L'objectif de cet article est d'établir un lien entre la littérature scientifique et les récentes expériences de gestionnaires aspirants ou nouvellement en poste pour dégager des pistes d'intervention concrètes afin d’accélérer leur développement.
Le phénomène de l’imposteur
Le phénomène de l’imposteur, défini par Clance et Imes (1978) comme l'expérience interne du sentiment d'être un imposteur (Rohrmann et al., 2016), décrit les différences individuelles dans la perception de la fraude intellectuelle, indépendamment des diverses réalisations (Brauer et Proyer, 2022). Il se manifeste par un manque d'internalisation des succès et un doute prononcé sur soi-même (Clance et Imes, 1978 ; Ibrahim et al., 2021). S'ajoute à cela la peur d'échouer dans des tâches futures et d'être considéré comme un imposteur, ce qui limite la qualité de vie et les ambitions professionnelles (Ibrahim et al., 2021). Les personnes chez qui les sentiments d’imposteur sont très présents croient que les éloges ou l'approbation reçus reflètent leur capacité à tromper les autres sur leur compétence (Sonnak et Towell, 2001).
Le phénomène de l’imposteur est souvent qualifié de syndrome dans les articles non scientifiques. Un syndrome est un diagnostic clinique, caractérisé par sa présence ou son absence. Un phénomène est beaucoup plus flexible : il se manifeste avec une intensité variable et apparaît ou disparaît à différents moments de notre vie. Ainsi, l'expression du phénomène de l’imposteur varie non seulement d'une personne à l'autre, mais évolue également rapidement au sein d'une même personne. (Clance et Imes, 1978)

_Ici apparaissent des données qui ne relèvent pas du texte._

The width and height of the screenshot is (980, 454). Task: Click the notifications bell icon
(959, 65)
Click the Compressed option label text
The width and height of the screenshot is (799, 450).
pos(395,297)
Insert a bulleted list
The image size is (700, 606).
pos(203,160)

La littérature démontre que 70 % de la population dit avoir éprouvé des sentiments d'imposteur à un moment de leur vie (Gravois, 2007). Bien que ces sentiments puissent survenir à différents stades de la vie, ils sont surtout observables lors des changements de carrière et tendent à diminuer avec l'augmentation de l'expérience professionnelle (Ibrahim et al., 2021 ; Prata et Gietzen, 2007).
Le contexte de la relève
La transition vers un poste de gestion est une période charnière qui combine de nombreux facteurs pouvant induire ou exacerber les sentiments d’imposteur : adoption d’une posture de leadership adaptée à la culture organisationnelle, intégration à un nouveau groupe de référence, évolution des relations avec les anciens collègues, apprentissage de nouveaux processus (budget, gestion de la performance, etc.) et autres (Ibrahim et al., 2021; Martins, 2023).
Différents signes peuvent révéler une présence élevée du phénomène de l’imposteur chez les aspirants ou nouveaux leaders :
- Difficulté à accepter les compliments ou la rétroaction positive.
- Attribuer sa progression professionnelle à la chance plutôt qu’à ses compétences.
- Faire preuve d’un perfectionnisme excessif.
- Retarder la prise de décision.
- Hésiter à partager son point de vue.
- Minimiser ses capacités auprès de l’équipe.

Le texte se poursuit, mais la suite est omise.